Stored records
== Segment start ==

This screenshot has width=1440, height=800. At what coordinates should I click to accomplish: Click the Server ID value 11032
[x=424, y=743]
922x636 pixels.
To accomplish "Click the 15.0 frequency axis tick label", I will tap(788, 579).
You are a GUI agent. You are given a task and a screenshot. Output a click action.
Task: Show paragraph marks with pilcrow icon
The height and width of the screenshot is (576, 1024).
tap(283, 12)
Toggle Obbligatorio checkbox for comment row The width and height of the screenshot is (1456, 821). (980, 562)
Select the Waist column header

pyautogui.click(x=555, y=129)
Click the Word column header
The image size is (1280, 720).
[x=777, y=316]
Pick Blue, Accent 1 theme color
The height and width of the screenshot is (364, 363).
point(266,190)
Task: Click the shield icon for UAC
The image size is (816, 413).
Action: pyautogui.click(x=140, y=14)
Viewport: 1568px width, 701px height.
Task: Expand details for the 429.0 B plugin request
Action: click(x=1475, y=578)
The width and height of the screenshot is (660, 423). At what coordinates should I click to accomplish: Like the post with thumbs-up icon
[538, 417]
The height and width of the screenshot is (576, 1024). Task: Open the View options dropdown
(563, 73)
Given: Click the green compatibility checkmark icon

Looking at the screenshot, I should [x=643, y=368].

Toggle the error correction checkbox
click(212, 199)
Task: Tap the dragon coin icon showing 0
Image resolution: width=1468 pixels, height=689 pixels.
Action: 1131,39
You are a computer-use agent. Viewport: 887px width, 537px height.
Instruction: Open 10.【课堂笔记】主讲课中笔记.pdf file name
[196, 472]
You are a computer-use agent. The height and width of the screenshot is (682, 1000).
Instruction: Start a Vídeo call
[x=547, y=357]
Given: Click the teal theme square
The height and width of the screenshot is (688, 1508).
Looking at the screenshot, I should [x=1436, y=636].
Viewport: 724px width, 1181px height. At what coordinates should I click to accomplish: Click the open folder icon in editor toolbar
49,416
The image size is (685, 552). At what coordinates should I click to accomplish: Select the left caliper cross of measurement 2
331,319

== Segment end ==

■ **EXERCISE DESCRIPTION**: Would you please copy every line in the data that contains the word "theme"?

■ **ANSWER SPACE**:
Pick Blue, Accent 1 theme color
Given: Click the teal theme square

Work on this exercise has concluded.